"istanbul böyledir. burada yaşanmaz der çeker gidersin, üç gün geçmeden özlersin"
"istanbula ya bir şeylerden kaçılarak varılır ya da gün gelir ondan kaçılır. ve sonra dayanamaz insan istanbulsuzluğa"
aklıma istanbulla ilgili satırlar, mısralar, şarkı sözleri doluşuverir bu duyguyu her hissettiğimde. hele de sevilenler istanbulun koynunda uyuyorsa istanbulu özlemek daha da dayanılmaz olur. istanbuldan her ayrılış gün geçtikçe daha çok burksa da insanı vuslat yakındır deyip kendini avutmaktan, mütevekkil olmaktan başka çare yok.
dunyanin en guzel sehrinden ayri kalindiginda vuku bulan durum. Oyle ki kimisi bir demli cay ve simidine agzini burnunu eger ama bazisi da karpersiz de olsa neler verir bir sabah bogaza nazir, balikcilari kovalayan martilarin esliginde bir demli cay ve simidi mideye yuvarlamak icin. Simit de olmasin, cay da olmasin, Istanbulum bana yeter.
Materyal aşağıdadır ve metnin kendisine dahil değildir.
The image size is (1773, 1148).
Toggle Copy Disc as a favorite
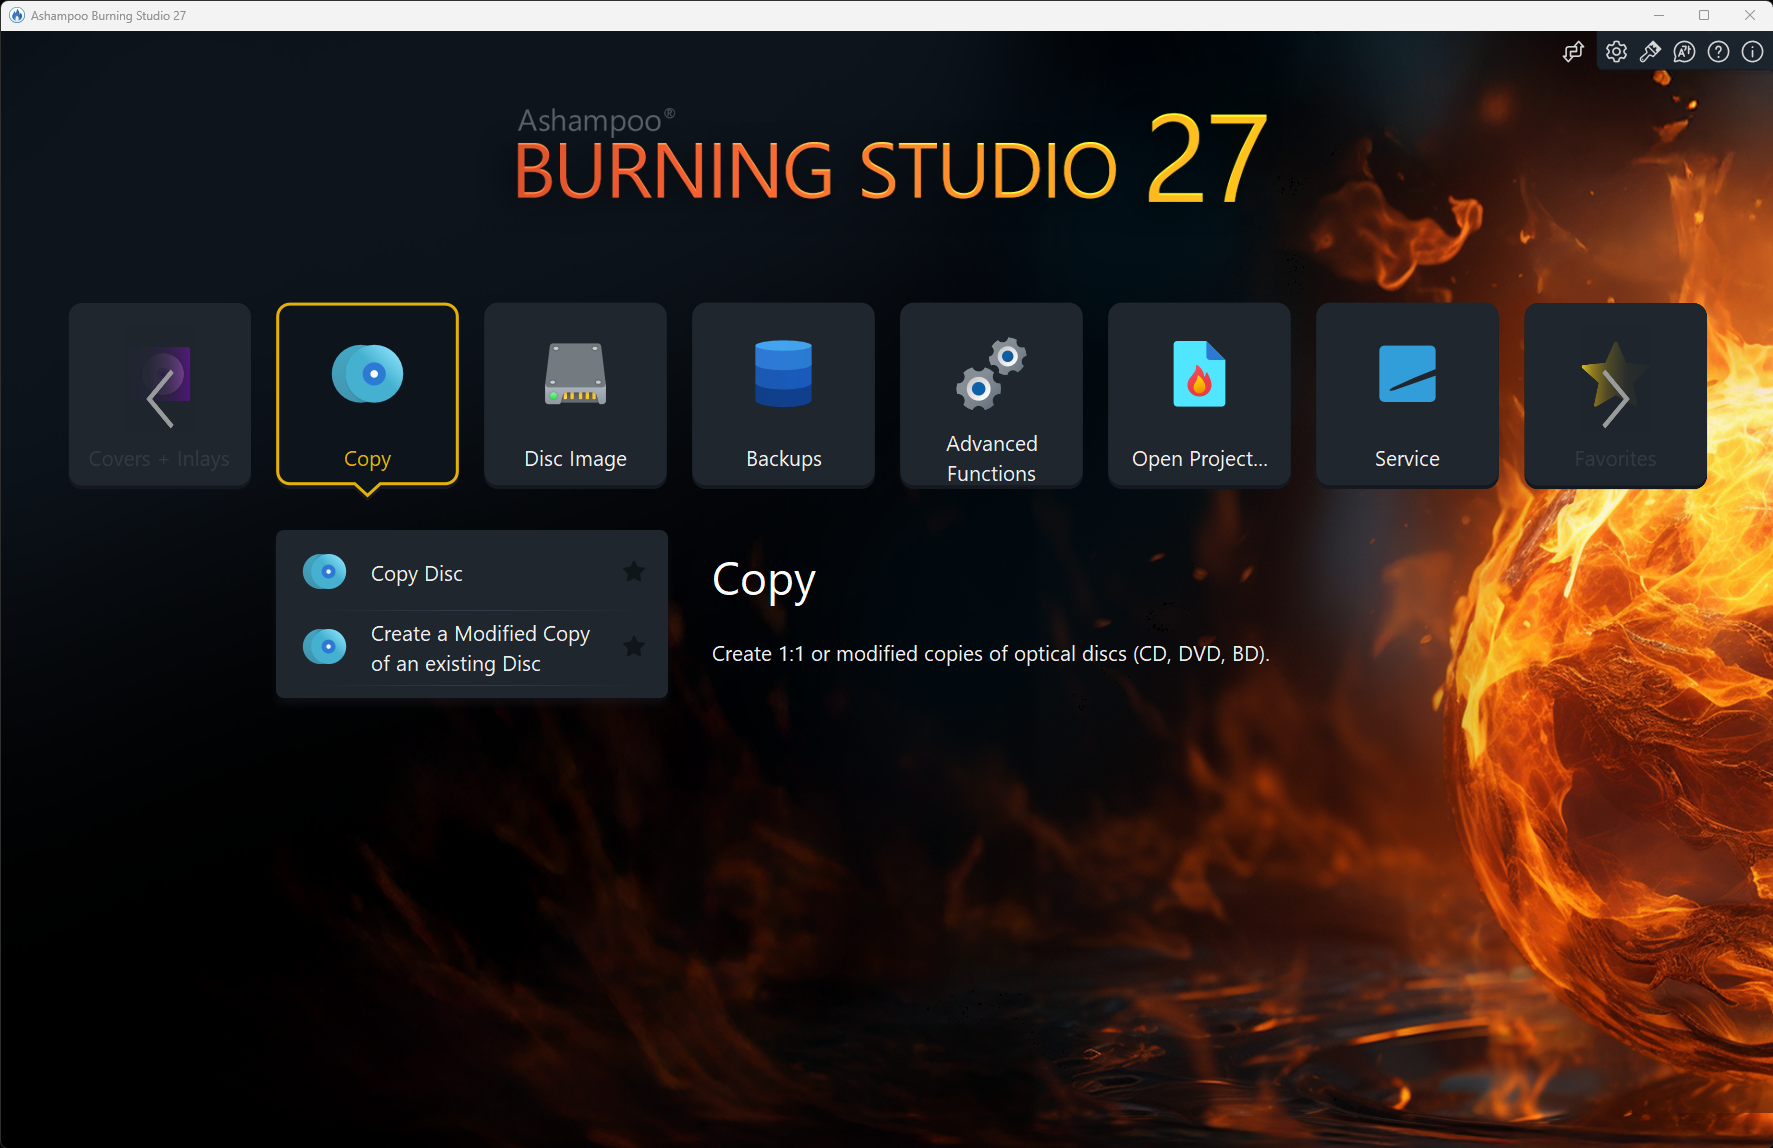coord(634,571)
Onun buyuleyici melankolisi maalesef gezdigimiz onca sehirde bulunamiyacaktir.*
istanbul'dan 2-3 gün ayrı kalınca istemsizce yapılan şey. çok farklı bir şey bu. ortaköy, kadıköy, beyoğlu, karaköy, çamlıca, beykoz... her köşesi ayrı güzel bu şehrin.
asla tam anlamıyla senin olmayacak, kahpe ruhlu bir kadını sevmek gibi. tadı, görüntüsü silinmiyor akıldan! onunla olanlara da bir haset, bir kıskançlık...
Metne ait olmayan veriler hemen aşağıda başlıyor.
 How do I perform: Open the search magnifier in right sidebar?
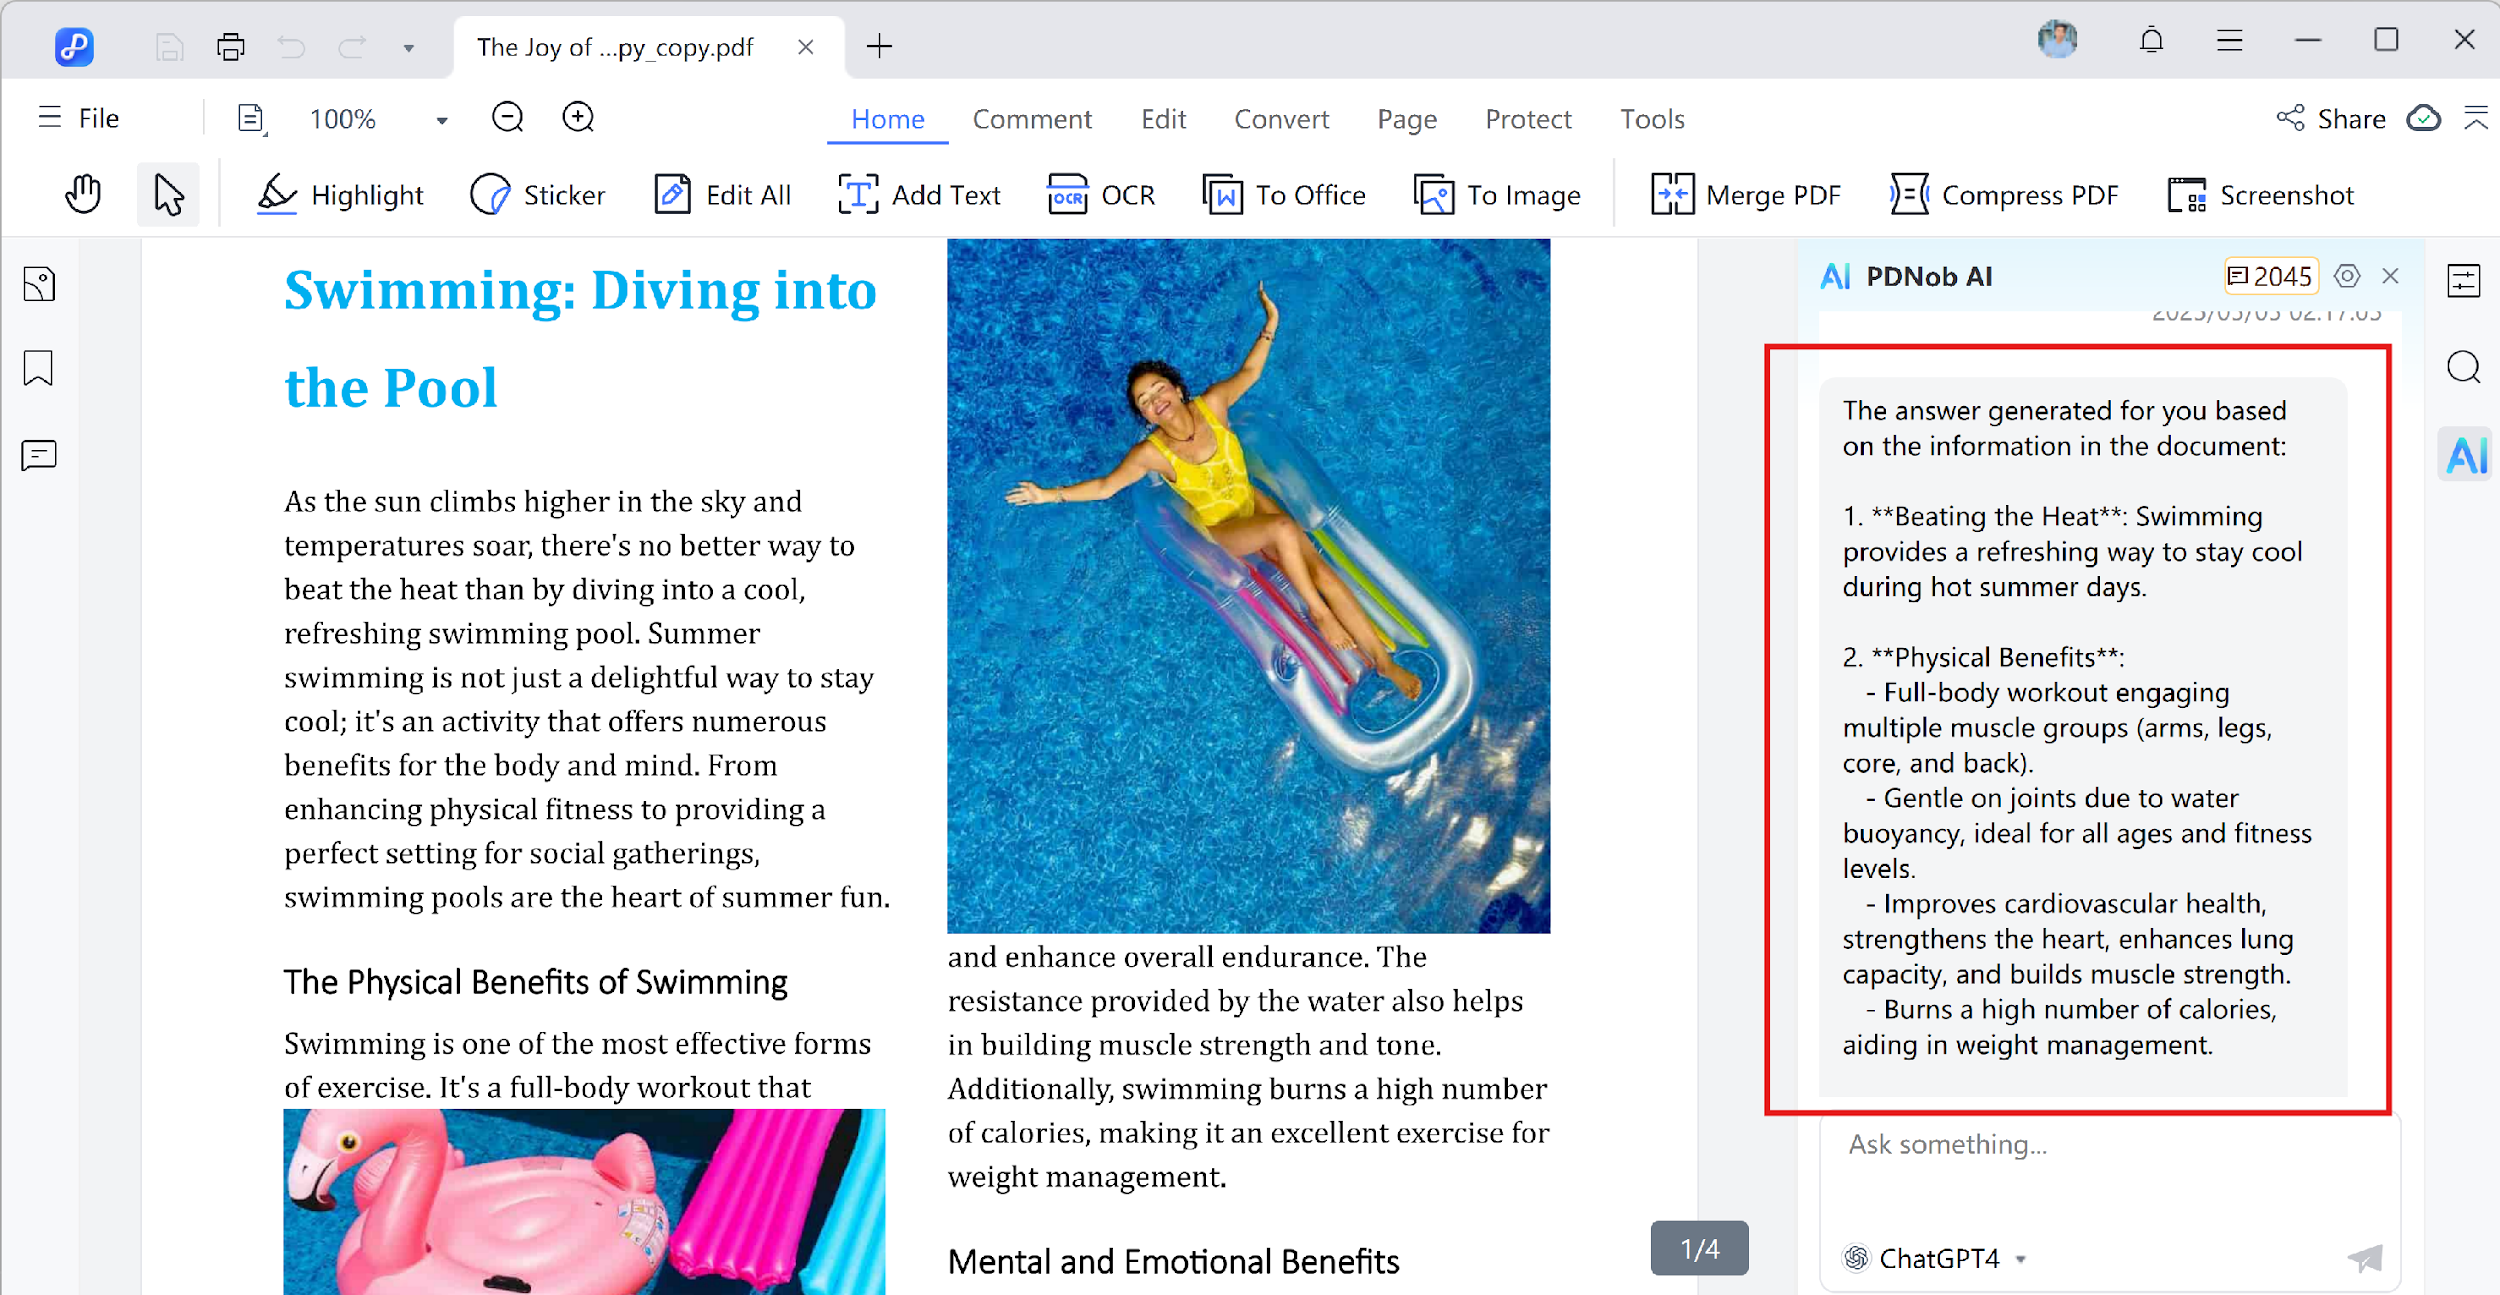coord(2463,368)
tarihte dahi destan olmayı başarmış,neredeyse her yönüyle güzel olan bir şehir.trafigiyle,yolsuzluklarıyla,hırsızlıklarıyla her şehirden daha öncelikli olmasına ragmen,yine de büyük özlem çekiyor insan istanbul'a...sanki orda herşey gerçek yaşanıyor,özellikle istanbullu olanlar için.aşkın yaşandıgı o kaçamak yerler bile zamanla eskisede ,mazide dahi kalsa insan gülümseyerek anımsıyor en berduş hallerini.bir başka yaşam sanki, birbaşka...simitçisi bir başka ,taksimi bir başka..saysam dillere destan olur saymasam içime dert olur şeklinde ömrünü kitaplara sıgdıramayagımız bir şehir...
bir keresinde tarih hocamız bize: "...' yı seviyor musunuz?" diye sormuştu.
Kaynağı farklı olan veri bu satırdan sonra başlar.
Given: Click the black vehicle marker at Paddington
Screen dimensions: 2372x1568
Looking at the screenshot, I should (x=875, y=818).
biz de "tabiki evet" demiştik.
- "peki hiç istanbul a gittiniz mi? " demişti ardından.
biz de: "hayır" demiştik.
- "o yüzden ...' yı seviyorsunuz, çünkü istanbul u görseydiniz ... sevemediniz bir daha! " diyerek susmuştu.
işte o zaman hocamızın istanbul u ne kadar ve nasıl özlediğini anlamıştım.
şimdi ise ona hak veriyorum.
eğer doğduğunuz, büydüğünüz, en yakın arkadaşlarınızı içinde barındıran, ilk aşkınızı yaşadığınız ve sonra huzur bulmak için kucağına koşup, denizine gözlerinizin dalıp gittiği şehirse istanbul, uzakta olduğunuzda gidip görmek için çırpındığınız yer olucaktır. özlem böyle zamanlarda insanın içini gerçekten acıtır.
Hayata gözlerini istanbul'da açan bu bünye için, ne menem bir duygudur. O, üzerinize üzerinize gelen öbek öbek insan yığınlarından kaçıp kafa dinlemeye gidersiniz de, yine özlersiniz. Gittiğiniz şehir sizi sıkar, boğar. Ne adam gibi bir trafik, ne geceleri esir alan tinerci, ayyaş tayfası yoktur ortalarda. Bu ne menem bir şehir, nasıl bir hayat diye şaşakalırsınız. Ne bir martı, ne bir vapur sesi yoktur. Ali Sami Yen, Şükrü Saracoğlu, inönü Stadı çook arkanızda kalmıştır. Ne Sultanahmet havası, ne Beyazıt, ne Çemberlitaş, ne bir ortaköy manzarası, ne bir taksim meydanı...Nerde lan bu dolmuş kuyrukları, simitçiler, korsan taksiciler? Sinan'ın Süleymaniyesi nerde? Boğaziçi köprüsü, Beyazıt Kulesi? Derken, dönüş hazırlıkları kendiliğinden organize olur. Ömrüm oldukça gönül tahtıma keyfince kurul e mi aziz istanbul.
çok sevdiğin birini özlemek gibi bir şeydir, hele bir de uzun zamandır görülmeyen ve deli gibi özlenen sevgili de o şehirde yaşıyorsa ikisinin özlemi ağır gelir can yakar biraz. biraz dediysem lafın gelişi..
öyle boktan bir durumdur ki içinde yaşarken anlamazsınız istanbul'u. aslında özlediğimiz istanbul mudur yoksa aile ve alıştığımız çevre midir belli değil. zira şu sıralar ve önümüzdeki bir kaç sene yeni evim lefkoşa olduğundan büyük şehirden küçüğüne gelmenin zorluklarını yaşatır akabinde ah istanbul denir.